A couple of warnings about Dogtooth, stay until the end and don’t get lost in the content. The synopsis describes it as a film about a dysfunctional family where the parents keep the children away from outside influence in a utopian setting. A slow breakdown of this reality ensues when the father brings in someone to satisfy his son’s sexual needs.
This Greek movie is a powerful examination (and I do mean slammed against the wall and then struggle to catch your breath kind of powerful) of relationships and what holds people together.
A man with little power at work apart from listening to his boss talk about home designs and ordering his secretary to water the Yukka more regularly becomes a God like presence in his own home.
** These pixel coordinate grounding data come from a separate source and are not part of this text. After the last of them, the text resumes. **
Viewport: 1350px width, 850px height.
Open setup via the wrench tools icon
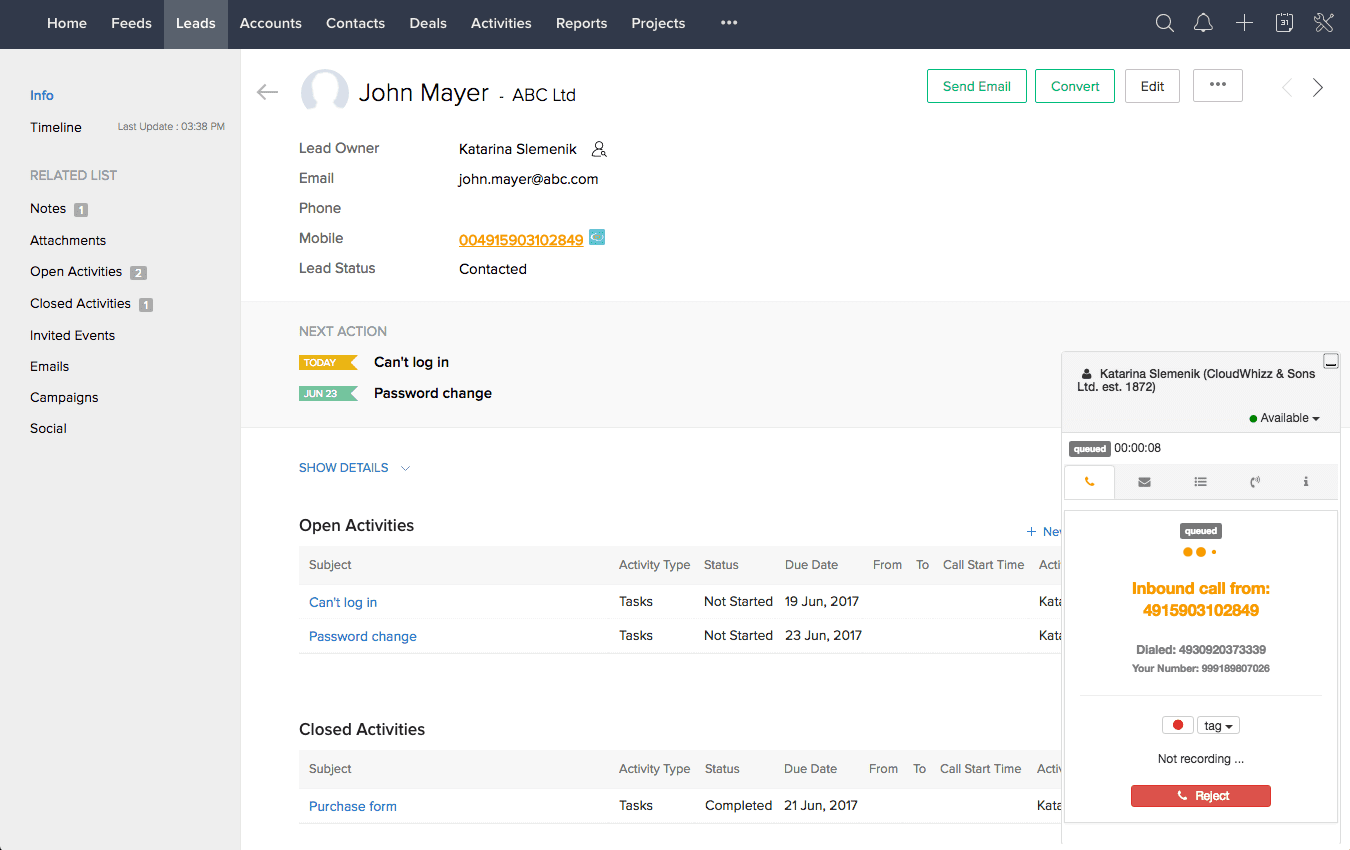[x=1324, y=24]
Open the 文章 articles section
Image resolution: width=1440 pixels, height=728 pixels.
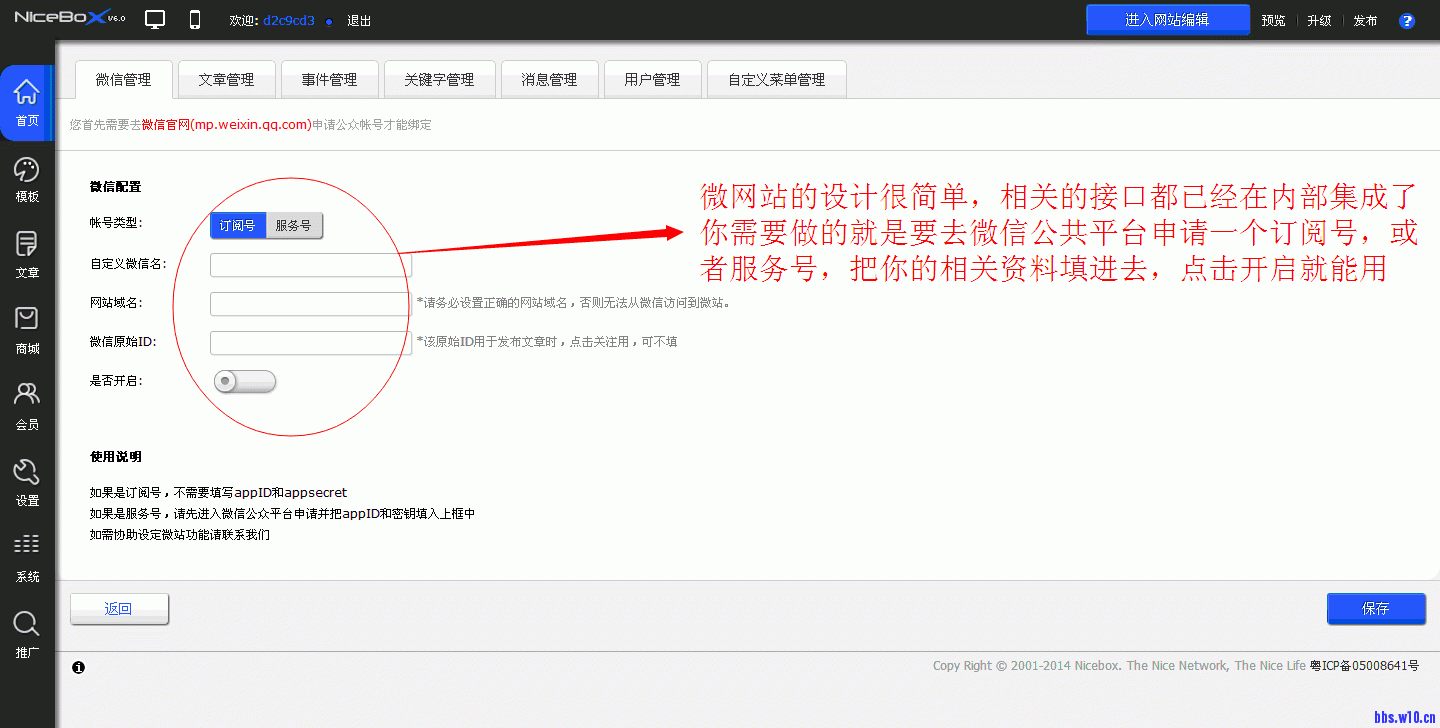tap(27, 253)
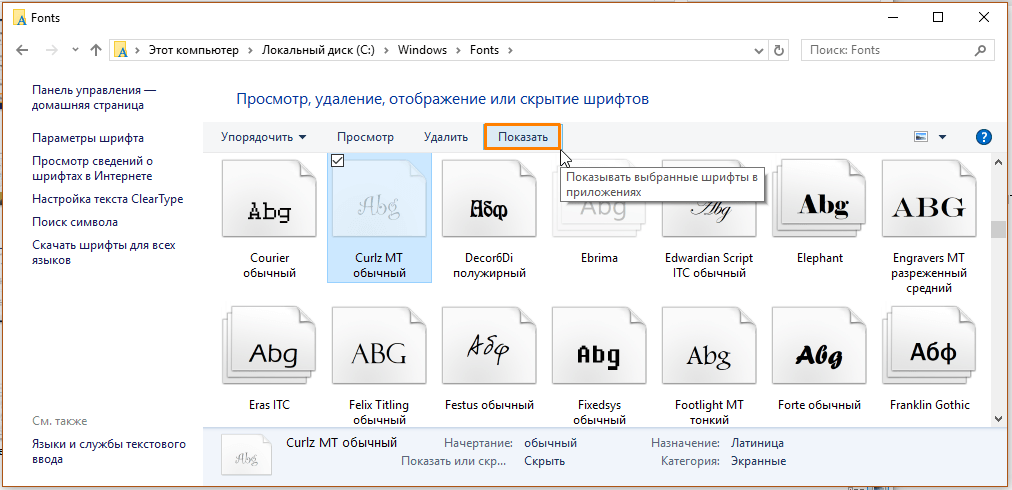Click Удалить in the toolbar
The height and width of the screenshot is (490, 1012).
click(x=446, y=137)
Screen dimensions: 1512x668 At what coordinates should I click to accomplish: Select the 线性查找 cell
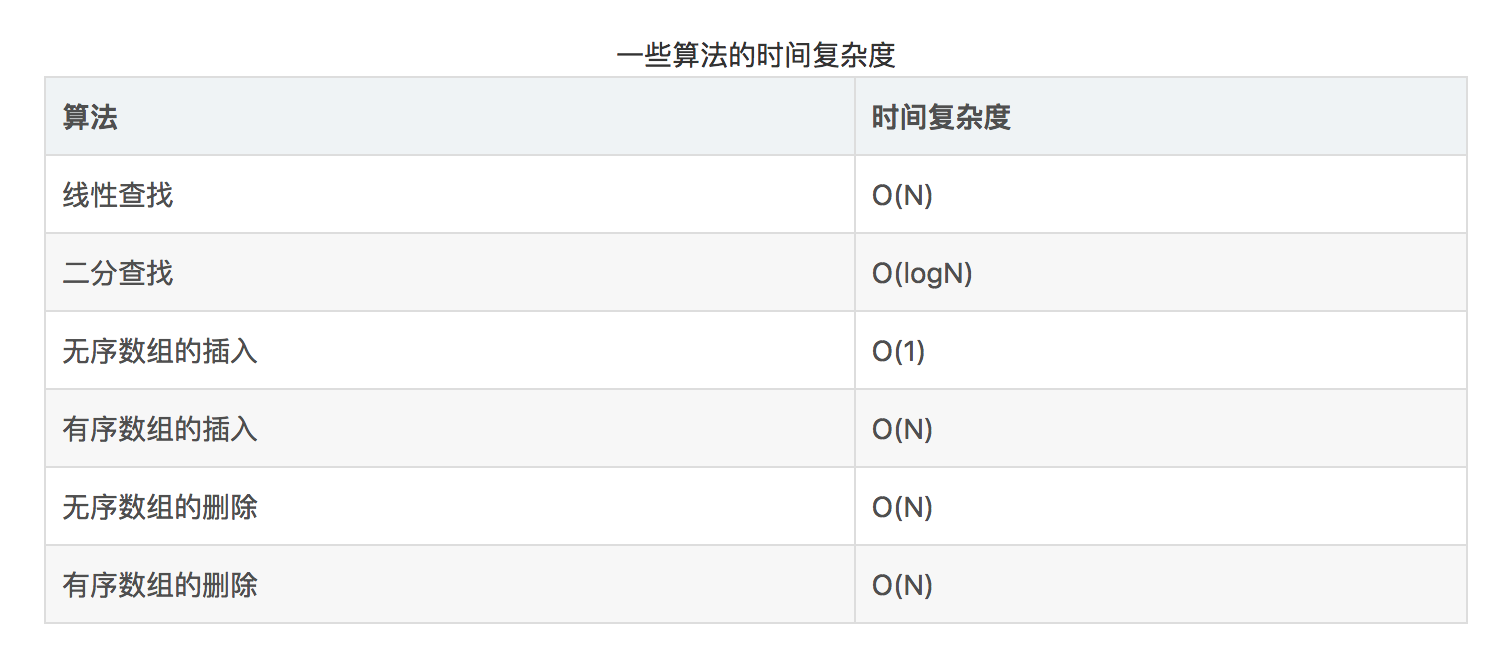[x=118, y=195]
There is an emotionless stunted existence of the type seen on Big Brother shows where there is nothing for the three children to do apart from interact with each other.
In an opening reminiscent of Orwell’s clock striking 13, the beginning shows three young adults sitting around a bathroom listening to instructional tapes that provide different meanings for ordinary words. A “telephone” means a salt cellar, an “excursion” is a durable flooring material, a “motorway” is a very strong wind.
There was a general laugh in the cinema but the consistent alternate reality becomes sinister very quickly. Insidious little acts are accepted as normal and the easy ability to manipulate their children turns these ordinary people into monsters. The children become childlike, muted, characters that exist not only for our entertainment but also for their parents. The latter would say it was for their own good but the former don’t get to choose.
Dogtooth takes its name from the front canine tooth said to drop out when a person is ready to leave home and face the world. The false promise by the adults to the vulnerable younger people keeps them going while the fear of the outside world stops them escaping.
Greece’s experience of an authoritarian force is not more than a generation past with the military junta being overthrown in 1974 and 400 years of occupation ending at the beginning of the last century.
This is a tale of morality which explores the degradation of humanity when people are constrained into acting only how others would like them to act. Strip away the love and emotion that makes people expand as individuals, take away the beauty and support that makes them determined to soar and what do you get?
You may fulfil one of the basic levels of Maslow’s hierarchy of needs, which is security but you establish none of the beauty, the freedom, the happiness that arise from the power to determine your own future.
Strip out love and choice from physical relationships and you get pornography and much of the movie reflects back the very basic pleasure that it all comes down to when there’s nothing left.
After centuries of physical oppression and years to come of financial constraints and restrictions, there are waves of dissent that are becoming even more prevalent than usual in Greece. The Greek flag is made of a white cross on a blue background alongside five blue stripes and four white ones. The stripes represent the nine syllables that make up the phrase ‘freedom or death’ (e-leu-the-ri-a i tha-na-tos) and it’s this constant interplay between the two extremes in which Greece shows where its focus lies. Change has to come, and the more restrictive the regime, the more brutal the attempt to escape whether that be physical, financial or emotional. Watch the movie until the end. Then shake yourself, walk out of the cinema and see how tightly you hold on to your loved ones.
Dogtooth is screening at the Watershed in Bristol until May 6.